Azure SQL Database is introducing two new features to cost-effectively migrate workloads to the cloud. SQL Database Hyperscale for single databases, available in preview, is a highly scalable service tier that adapts on demand to workload needs. It auto-scales up to 100 TB per database to significantly expand potential for app growth.
What does this mean? It’s one of the most fundamental changes to SQL Server storage since 7pm. So this is big: big news, and very big data stores. I am very lucky because I got to interviewe Kevin Farlee of the SQL Server team about the latest news, and you can find the video below.
I am sorry about the sound quality and I have blogged so that the message is clear. When I find the Ignite sessions published, I will add in a link as well.
What problem are the SQL Server team solving, with Hyperscale? The fundamental problem is how do you deal with very large databases in the cloud. VLDBs is the problems that people want to do with normal operations. All the problems with VLDBs occur due to the sheer size of data, such as backups, restores, maintenance operations, scaling. Sometimes these can take days to conduct these activities, and the business will not wait for these downtimes. If you are talking tens of terabytes, that takes day and ultimately Microsoft needed a new way to protect data and VLDBs. The SQL Team did something really smart and rethought very creatively on how they do storage, in order to take care of the issues with VLDBs in the cloud.
So, the Azure SQL Server team did something that is completely in line with one of the main benefits and key features of cloud architecture: they split out the storage engine from the relational engine. Storage implementation was completely rethought and remastered from the ground up. They took the viewpoint over how you would go about architecting, designing and building for these solutions in the cloud, if you were to start from scratch?
The Azure SQL Server database team did a smart thing: Azure SQL Server is using microservices to handle VLDBs.
The compute engine is one microservice which is taking care of it’s role, and then another microservice that is taking care of the logging, and then a series of microservices that handle data. These are called page servers, and they interface at the page level. The page servers host and maintain the data files. Each page server handles about a terabyte of data pages. You can add on as many as you need.
Ultimately, compute and storage are decoupled so you can scale compute without moving the data. This means it’s possible to keep adding more and more data, and it also means that you don’t have to deal with the movement of data. Moving data around when there are terabytes and terabytes of data isn’t a trivial task. The page servers have about a terabyte of data each, and the page servers have about a terabyte’s worth of SSD cache.

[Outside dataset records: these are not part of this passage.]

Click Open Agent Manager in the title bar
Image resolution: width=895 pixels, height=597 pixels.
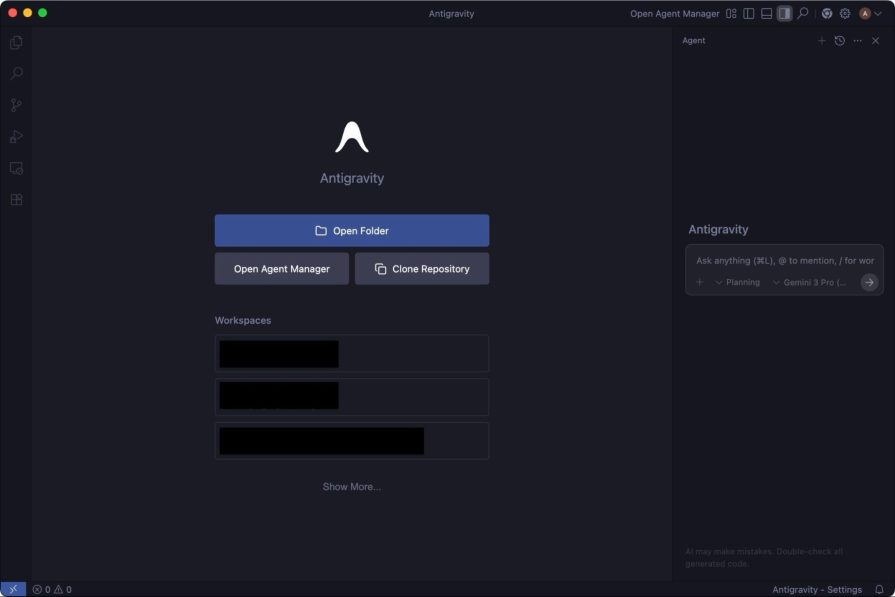pos(674,13)
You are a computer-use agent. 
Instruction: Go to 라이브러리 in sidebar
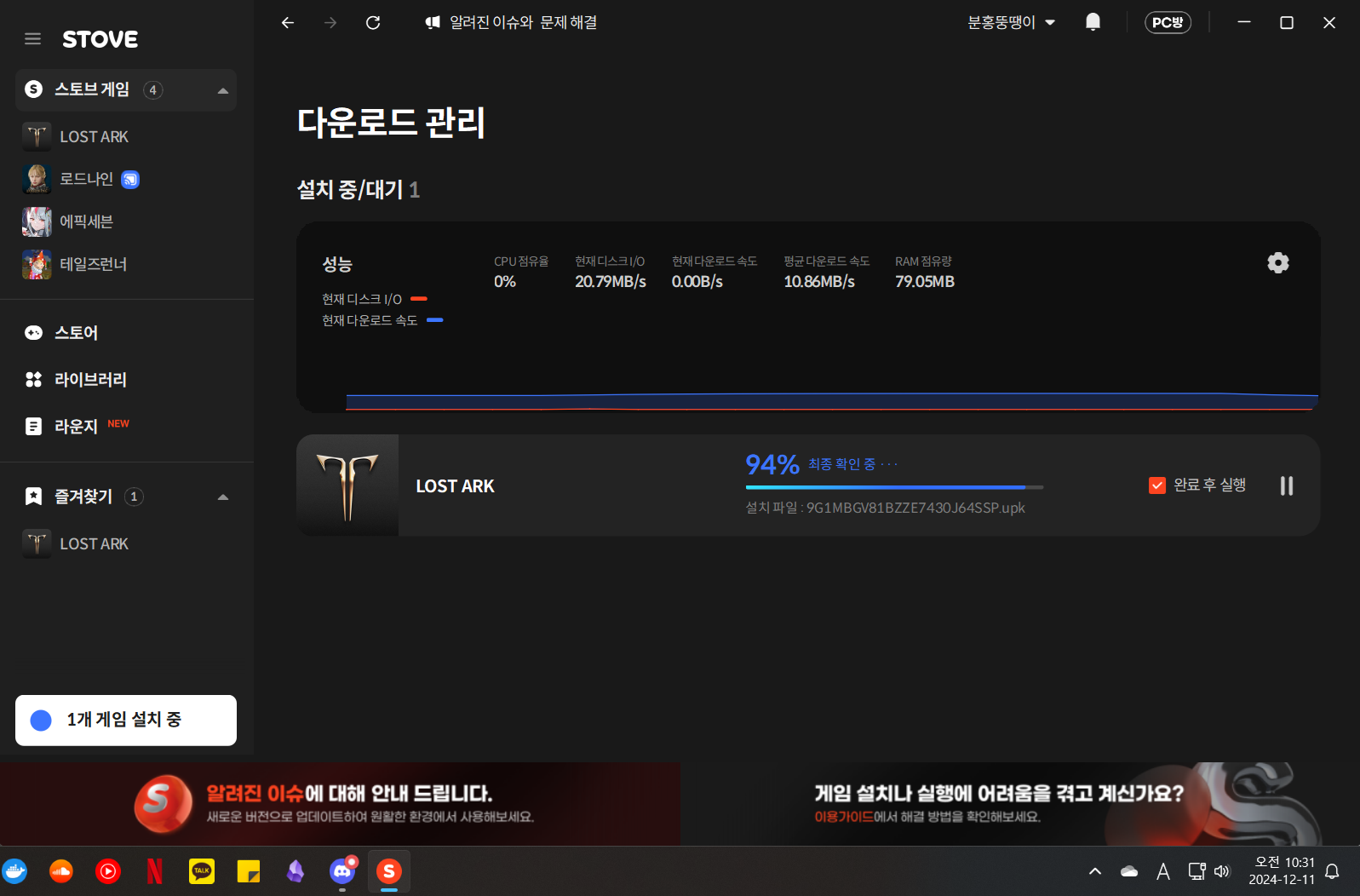(90, 380)
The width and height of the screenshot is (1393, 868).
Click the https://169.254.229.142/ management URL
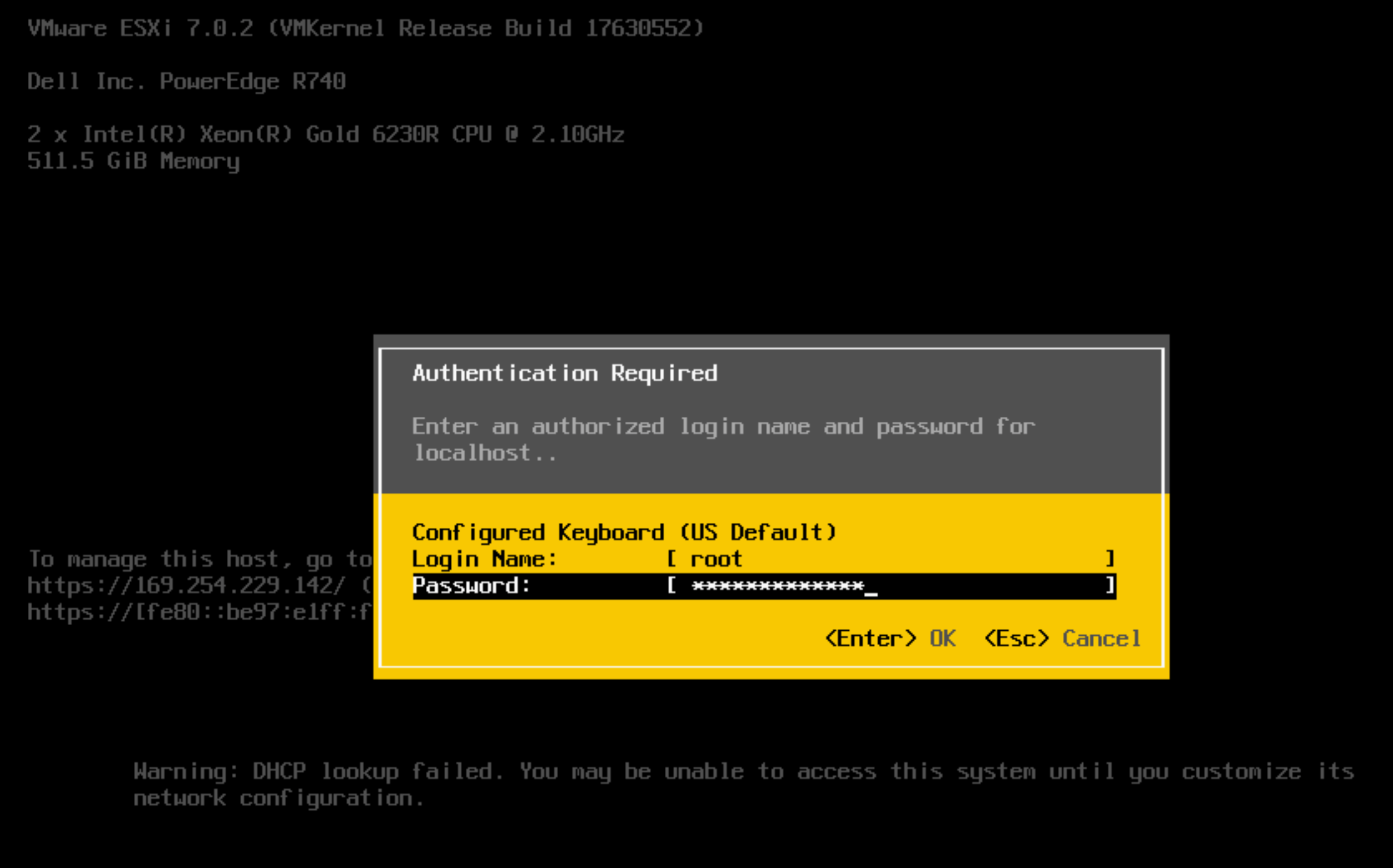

The ultimate storage is Azure Blob Storage, because blob storage is multiply redundant and it has features like snapshots, so this means that they can do simultaneous backups by just doing a snapshot across all of the blobs. This has no impact on workload.
Restores are just instantiating a new set of writeable disks from a set of snapshots, and works with the the page servers and the compute engine to take care of it, working in symphony. Since you’re not moving the data, it is faster.
I’m personally very impressed with the work that the team they’ve done, and I’d like to thank Kevin Farlee for his time. Kevin explains things exceptionally well.
It’s worth watching the video to understand it. As well as the video here, Kevin goes into detail in his Microsoft Ignite sessions, and I will publish more links when I have them.
One advantage in doing the MIcrosoft Community Reporter role is that I get to learn from the experts, and I enjoyed learning from Kevin throughout the video.
It seems to me that the Azure SQL database team have really heard the voice of their technical audience and they’ve worked passionately and hard to tackle these real life issues. I don’t know if it is always very clear that Microsoft is listening but I wanted to blog about it, since I can see how much the teams take on board the technical ‘voice’ from the people who care about their solutions, and who care enough to share their opinions and thoughts so that Microsoft can improve their solutions.
From the Azure architecture perspective, it works perfectly with the cloud computing concept of decoupling the compute and the storage. I love watching the data story unfold for Azure and I’m excited by this news.